All right.  Joining me now is Air Force Reserved Lieutenant Colonel David Frakt, he was a formerly with the—and military commissions, they defended an Afghan teenager held at Guantanamo Bay, he is also a professor of law at Barry University. 

All right.  First, why do you think the main problem with the military commission?  Why not just try them there?

LT. COL. DAVID FRAKT, U.S. AIR FORCE RESERVED:  Well, there‘s several problems with the military commissions now.  They have improved them with the military commission‘s act of 2009, but you still have the possibility of the administration of coerced evidence.  You still have the appearance of command influence, of its military judges, military jury, it‘s more secretive, far less open and transparent than a federal trial would be. 

UYGUR:  Why does the appearance matter?

FRAKT:  Well, you know, we entered this war as part of a broad international coalition, and over time our partners have gradually melted away because of the dissatisfaction with our unwillingness to take into consideration international opinion and the prevailing standards of international law.  So I think the perception really matters.  We also have to worry about the perception in the Muslim world.  This is a time when we‘re trying to curry favors in the Middle East and show that Muslims that we‘re on their side and this will just feed the perception that we‘re hypocritical.  

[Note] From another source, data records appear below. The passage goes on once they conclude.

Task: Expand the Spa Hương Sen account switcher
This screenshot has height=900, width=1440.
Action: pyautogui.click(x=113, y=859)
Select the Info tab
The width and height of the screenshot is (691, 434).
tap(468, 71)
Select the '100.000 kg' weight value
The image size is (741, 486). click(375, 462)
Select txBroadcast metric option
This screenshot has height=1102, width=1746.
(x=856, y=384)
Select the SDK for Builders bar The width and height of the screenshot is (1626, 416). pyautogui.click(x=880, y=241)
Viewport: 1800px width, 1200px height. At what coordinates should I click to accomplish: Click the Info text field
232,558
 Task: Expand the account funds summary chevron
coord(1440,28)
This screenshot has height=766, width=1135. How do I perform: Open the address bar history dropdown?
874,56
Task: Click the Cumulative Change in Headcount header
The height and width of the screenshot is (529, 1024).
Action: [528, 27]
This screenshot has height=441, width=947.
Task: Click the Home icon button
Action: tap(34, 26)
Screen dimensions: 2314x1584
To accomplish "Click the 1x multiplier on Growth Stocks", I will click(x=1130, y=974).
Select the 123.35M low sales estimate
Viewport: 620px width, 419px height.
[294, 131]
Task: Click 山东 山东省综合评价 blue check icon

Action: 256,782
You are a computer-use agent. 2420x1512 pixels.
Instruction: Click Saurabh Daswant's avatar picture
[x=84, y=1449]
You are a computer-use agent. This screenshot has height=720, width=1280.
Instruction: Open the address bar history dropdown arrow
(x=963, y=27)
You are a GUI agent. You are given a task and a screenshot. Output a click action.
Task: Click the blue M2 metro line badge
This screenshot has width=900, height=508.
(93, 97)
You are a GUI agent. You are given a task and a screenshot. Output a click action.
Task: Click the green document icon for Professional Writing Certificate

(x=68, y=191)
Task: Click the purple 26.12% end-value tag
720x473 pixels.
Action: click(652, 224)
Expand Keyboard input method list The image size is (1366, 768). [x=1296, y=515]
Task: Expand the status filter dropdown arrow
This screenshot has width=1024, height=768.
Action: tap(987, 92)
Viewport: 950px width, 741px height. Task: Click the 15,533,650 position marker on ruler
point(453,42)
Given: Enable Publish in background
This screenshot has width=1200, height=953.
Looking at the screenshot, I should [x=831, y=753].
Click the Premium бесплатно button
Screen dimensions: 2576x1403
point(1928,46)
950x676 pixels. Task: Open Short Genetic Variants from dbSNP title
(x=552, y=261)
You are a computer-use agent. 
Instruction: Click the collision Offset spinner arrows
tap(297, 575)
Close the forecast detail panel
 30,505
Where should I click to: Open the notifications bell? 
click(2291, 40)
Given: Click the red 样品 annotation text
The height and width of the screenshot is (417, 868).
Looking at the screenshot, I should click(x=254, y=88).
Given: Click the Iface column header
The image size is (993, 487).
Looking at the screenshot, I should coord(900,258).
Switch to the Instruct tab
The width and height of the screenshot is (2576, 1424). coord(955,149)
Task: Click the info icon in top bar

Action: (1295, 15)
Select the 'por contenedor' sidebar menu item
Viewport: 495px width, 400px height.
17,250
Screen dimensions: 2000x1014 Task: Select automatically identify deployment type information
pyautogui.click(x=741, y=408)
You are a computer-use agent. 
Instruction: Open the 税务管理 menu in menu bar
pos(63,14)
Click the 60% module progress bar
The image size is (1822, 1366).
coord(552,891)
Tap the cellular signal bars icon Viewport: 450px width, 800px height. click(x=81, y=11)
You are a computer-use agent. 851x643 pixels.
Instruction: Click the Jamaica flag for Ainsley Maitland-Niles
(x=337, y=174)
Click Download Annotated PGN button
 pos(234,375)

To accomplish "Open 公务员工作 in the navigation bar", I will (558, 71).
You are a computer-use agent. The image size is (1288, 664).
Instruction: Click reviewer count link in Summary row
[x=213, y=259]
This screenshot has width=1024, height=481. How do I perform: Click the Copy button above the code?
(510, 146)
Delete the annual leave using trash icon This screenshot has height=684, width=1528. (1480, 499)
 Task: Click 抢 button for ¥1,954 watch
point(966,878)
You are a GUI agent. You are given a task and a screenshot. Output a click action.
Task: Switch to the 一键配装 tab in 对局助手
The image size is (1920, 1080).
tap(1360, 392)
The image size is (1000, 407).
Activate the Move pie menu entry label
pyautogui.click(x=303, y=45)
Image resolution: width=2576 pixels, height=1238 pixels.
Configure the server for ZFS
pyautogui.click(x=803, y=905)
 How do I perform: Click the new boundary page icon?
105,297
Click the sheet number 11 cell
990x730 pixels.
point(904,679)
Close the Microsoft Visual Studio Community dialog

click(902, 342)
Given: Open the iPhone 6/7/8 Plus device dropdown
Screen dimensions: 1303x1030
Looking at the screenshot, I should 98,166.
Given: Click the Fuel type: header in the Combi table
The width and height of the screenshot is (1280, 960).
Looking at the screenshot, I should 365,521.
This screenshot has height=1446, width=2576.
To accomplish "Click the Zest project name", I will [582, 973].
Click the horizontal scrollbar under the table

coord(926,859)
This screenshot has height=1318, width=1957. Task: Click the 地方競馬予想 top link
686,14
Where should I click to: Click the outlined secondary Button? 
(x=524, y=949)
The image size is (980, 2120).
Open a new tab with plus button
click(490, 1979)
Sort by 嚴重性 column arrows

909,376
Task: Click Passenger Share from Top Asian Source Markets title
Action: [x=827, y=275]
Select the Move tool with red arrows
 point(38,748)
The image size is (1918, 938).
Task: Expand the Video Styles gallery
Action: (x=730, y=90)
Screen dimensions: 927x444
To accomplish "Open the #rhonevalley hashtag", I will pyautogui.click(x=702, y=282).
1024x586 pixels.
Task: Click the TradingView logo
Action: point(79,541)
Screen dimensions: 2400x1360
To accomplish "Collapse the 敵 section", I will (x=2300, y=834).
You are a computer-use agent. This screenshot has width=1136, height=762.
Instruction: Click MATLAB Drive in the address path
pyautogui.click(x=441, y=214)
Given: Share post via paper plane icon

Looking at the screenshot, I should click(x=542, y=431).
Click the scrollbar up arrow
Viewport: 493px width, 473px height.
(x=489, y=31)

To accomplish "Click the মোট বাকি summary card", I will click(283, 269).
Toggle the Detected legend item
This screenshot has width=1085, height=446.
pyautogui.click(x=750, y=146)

UYGUR:  Well, Professor, here‘s the thing that I‘m most concerned about, right?  That we don‘t believe in our own justice system.  What is that tell to the rest of the world?  What does that tell to the American people?  Oh, don‘t trust the American justice system, it won‘t work.  It might not work, so let‘s just use a new system in a dark, you know, prison down on an island we can‘t, you know, that‘s out of sight.  I mean, aren‘t you teaching your kids, for example, now your students to believe in the American justice system?  What does that tell them?

FRAKT:  Yes.  It sends absolutely the wrong message when we say, you know, we have one standard for Americans and we have another standard for accused terrorists.  I mean, they‘re still supposed to have presumption of innocence.  They‘re supposed to get due process, you know, if we think that constitutional rights are the minimum that we should all have, then we should be affording those to everyone.  

UYGUR:  Exactly.

FRAKT:  And you‘re absolutely right. 

UYGUR:  We have to leave it right there.  Lieutenant Colonel Frakt, thank you so much for your time tonight.  We appreciate it.  And everybody, that‘s the show.  Thank you for watching.  “HARDBALL” starts right now.